═══ Passage

La mémoire littéraire

Après cette première phase de recherche, il convenait ensuite de faire l'interprétation de notre littérature. Aussi, en 1987, Maurice Lemire entame un autre projet d'envergure qui deviendra L'histoire de la vie littéraire du Québec. Réalisée par une équipe interuniversitaire, cette histoire couvre la vie littéraire et culturelle qui débute avec la première imprimerie en 1764 et se termine en 1933. Six tomes, dont le premier et le deuxième ont été publiés respectivement en 1991 et 1992, parcourront cette période. Avant même d'être parachevé, ce projet a déjà reçu le prix Raymond-Klibansky, une importante subvention du Centre de recherche en sciences humaines, ainsi que la deuxième place au concours des Grands travaux de recherche concertée qui relève du même organisme.

En même temps, entre 1980 et 1986, Maurice Lemire travaille à l'Institut québécois de recherche sur la culture, en collaboration avec Fernand Dumont, à titre de chef de chantier sur la culture savante. Il organise aussi deux colloques internationaux, le premier sur l'institution littéraire et le second, avec le concours de Claude Galarneau, sur le livre et la lecture au Québec (1800-1850). Au même institut, il publie Le poids des politiques culturelles, résultats d'une enquête sur l'influence des subventions gouvernementales sur la diffusion de la littérature québécoise au Québec.

Le bûcheur identitaire

En dehors de ses grandes recherches, Maurice Lemire a réalisé de nombreux travaux d'importance qui permettent de mieux saisir ce langage et cette littéralité qui nous définissent. Pour n'en nommer que quelques-uns, soulignons la préparation avec Aurélien Boivin d'une édition complète des contes de Louis Fréchette, la présentation de La terre paternelle, de Patrice Lacombe, et des Engagés du Grand Portage, de Léo-Paul Desrosiers. En 1981, il publie chez Fides une Introduction à la littérature québécoise 1900-1939 et, en 1993, aux Éditions de l'Hexagone, Formation de l'imaginaire littéraire québécois (1764-1867).

══════
═══ Extrait de données

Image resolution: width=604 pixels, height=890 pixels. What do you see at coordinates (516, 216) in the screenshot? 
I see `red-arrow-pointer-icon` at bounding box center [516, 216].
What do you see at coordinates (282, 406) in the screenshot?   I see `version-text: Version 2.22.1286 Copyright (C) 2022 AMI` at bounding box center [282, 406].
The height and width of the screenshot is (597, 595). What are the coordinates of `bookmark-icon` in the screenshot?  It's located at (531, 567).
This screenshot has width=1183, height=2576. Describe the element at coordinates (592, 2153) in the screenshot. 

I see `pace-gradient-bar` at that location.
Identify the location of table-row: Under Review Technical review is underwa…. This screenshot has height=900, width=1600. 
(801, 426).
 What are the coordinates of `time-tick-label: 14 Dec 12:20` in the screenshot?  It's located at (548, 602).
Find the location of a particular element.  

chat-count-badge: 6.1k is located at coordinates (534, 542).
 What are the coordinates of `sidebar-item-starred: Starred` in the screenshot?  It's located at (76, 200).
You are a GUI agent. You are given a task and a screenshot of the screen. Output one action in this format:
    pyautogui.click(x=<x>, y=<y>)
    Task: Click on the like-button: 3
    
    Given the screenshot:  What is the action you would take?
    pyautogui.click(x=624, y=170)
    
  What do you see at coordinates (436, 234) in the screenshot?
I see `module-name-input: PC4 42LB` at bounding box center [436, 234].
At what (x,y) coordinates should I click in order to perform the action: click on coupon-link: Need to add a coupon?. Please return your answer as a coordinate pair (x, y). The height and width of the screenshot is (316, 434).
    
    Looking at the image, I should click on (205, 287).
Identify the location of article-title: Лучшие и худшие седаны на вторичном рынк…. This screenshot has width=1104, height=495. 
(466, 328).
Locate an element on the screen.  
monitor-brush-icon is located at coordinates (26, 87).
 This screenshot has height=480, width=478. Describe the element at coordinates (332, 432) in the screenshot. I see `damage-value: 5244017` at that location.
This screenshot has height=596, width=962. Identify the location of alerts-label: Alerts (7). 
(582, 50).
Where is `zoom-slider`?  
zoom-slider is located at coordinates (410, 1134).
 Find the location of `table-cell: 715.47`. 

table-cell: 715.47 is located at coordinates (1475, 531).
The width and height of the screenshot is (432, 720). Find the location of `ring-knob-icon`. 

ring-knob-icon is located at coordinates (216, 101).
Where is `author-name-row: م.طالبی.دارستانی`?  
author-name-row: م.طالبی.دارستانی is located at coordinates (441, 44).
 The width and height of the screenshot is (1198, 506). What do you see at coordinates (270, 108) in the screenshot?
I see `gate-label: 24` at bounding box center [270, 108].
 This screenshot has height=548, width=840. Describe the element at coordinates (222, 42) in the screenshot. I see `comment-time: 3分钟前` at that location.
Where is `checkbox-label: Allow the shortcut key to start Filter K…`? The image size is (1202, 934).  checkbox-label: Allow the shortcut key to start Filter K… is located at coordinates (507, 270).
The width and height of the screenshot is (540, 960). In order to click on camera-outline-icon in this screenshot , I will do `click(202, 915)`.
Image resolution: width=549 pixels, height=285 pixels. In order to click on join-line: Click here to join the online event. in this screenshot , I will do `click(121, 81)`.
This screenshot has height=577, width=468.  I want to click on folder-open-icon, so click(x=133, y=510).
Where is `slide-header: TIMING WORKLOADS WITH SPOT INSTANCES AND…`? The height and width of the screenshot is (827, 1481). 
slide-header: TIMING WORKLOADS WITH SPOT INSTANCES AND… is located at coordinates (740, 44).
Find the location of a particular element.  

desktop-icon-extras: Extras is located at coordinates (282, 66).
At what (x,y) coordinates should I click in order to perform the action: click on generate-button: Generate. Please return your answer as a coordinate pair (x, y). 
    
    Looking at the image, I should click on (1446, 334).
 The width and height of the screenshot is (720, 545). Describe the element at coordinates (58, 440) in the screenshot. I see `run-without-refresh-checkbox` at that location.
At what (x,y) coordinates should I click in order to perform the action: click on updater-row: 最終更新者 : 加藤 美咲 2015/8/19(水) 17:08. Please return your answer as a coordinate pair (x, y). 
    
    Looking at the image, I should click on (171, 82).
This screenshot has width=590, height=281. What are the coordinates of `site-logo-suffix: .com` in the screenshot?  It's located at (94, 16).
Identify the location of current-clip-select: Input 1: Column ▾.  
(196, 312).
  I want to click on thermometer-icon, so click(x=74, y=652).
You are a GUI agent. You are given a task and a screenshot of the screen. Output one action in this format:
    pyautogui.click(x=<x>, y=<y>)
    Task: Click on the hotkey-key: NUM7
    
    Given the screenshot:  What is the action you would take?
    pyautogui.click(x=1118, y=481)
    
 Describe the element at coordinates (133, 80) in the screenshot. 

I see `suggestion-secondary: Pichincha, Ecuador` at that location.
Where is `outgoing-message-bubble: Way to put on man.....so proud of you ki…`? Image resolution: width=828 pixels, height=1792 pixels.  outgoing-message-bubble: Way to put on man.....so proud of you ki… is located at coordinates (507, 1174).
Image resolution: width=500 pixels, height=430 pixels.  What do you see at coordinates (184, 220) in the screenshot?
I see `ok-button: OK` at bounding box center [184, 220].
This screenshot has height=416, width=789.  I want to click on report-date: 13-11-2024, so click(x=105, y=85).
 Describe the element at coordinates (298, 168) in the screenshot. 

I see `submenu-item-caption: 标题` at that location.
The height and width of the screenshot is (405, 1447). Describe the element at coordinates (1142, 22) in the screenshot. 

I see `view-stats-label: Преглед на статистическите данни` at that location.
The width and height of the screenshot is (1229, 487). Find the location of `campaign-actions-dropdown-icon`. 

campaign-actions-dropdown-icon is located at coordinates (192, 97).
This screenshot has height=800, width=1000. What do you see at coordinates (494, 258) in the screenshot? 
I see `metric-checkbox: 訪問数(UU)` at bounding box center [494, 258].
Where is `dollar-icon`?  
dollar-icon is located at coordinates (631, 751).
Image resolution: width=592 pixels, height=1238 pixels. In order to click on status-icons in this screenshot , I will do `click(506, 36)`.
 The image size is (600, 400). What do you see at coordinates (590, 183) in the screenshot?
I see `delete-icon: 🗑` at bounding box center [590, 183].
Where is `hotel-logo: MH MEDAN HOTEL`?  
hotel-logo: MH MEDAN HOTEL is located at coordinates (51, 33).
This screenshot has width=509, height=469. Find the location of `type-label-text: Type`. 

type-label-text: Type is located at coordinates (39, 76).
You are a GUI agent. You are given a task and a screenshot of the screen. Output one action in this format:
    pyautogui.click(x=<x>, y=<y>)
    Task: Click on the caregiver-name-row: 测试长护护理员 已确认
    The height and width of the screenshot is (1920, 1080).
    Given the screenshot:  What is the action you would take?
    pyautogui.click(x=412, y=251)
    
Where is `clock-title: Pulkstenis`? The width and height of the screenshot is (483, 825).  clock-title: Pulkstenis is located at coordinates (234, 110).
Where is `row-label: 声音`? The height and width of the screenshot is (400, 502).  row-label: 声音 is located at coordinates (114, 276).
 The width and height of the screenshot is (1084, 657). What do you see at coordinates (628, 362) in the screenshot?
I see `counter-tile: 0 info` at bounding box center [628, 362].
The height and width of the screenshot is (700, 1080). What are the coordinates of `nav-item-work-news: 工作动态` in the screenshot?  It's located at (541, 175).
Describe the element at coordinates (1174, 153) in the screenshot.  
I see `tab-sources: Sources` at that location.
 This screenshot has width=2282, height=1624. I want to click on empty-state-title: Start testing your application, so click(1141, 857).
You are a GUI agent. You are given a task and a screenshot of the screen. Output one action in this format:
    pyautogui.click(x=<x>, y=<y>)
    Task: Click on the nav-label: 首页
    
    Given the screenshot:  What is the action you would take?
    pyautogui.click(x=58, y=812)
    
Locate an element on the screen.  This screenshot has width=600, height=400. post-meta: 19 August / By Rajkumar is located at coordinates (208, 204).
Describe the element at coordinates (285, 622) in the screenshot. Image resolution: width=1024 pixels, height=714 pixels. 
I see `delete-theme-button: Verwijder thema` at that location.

══════

### Énoncé
Poursuivez le passage consacré à Maurice Lemire à partir de sa dernière phrase. Ce matériel est sans rapport avec le passage.

### Résultat obtenu
Très présent sur la scène internationale, Maurice Lemire a participé à des colloques dans plusieurs pays européens et aux États-Unis. Il a également collaboré à plusieurs revues littéraires, dont Canadian Literature, Études littéraires et Voix et images. Ses qualités de chercheur et d'historien de la littérature ont été reconnues à maintes reprises. En 1984, il devient membre de la Société royale du Canada qui lui décerne la médaille Lorne-Pierce. Deux ans plus tard, il reçoit de l'Association des études canadiennes un certificat d'honneur et, en 1993, l'Académie des lettres du Québec lui décerne sa médaille pour l'ensemble de son oeuvre. La même année il est nommé professeur émérite, à l'Université Laval.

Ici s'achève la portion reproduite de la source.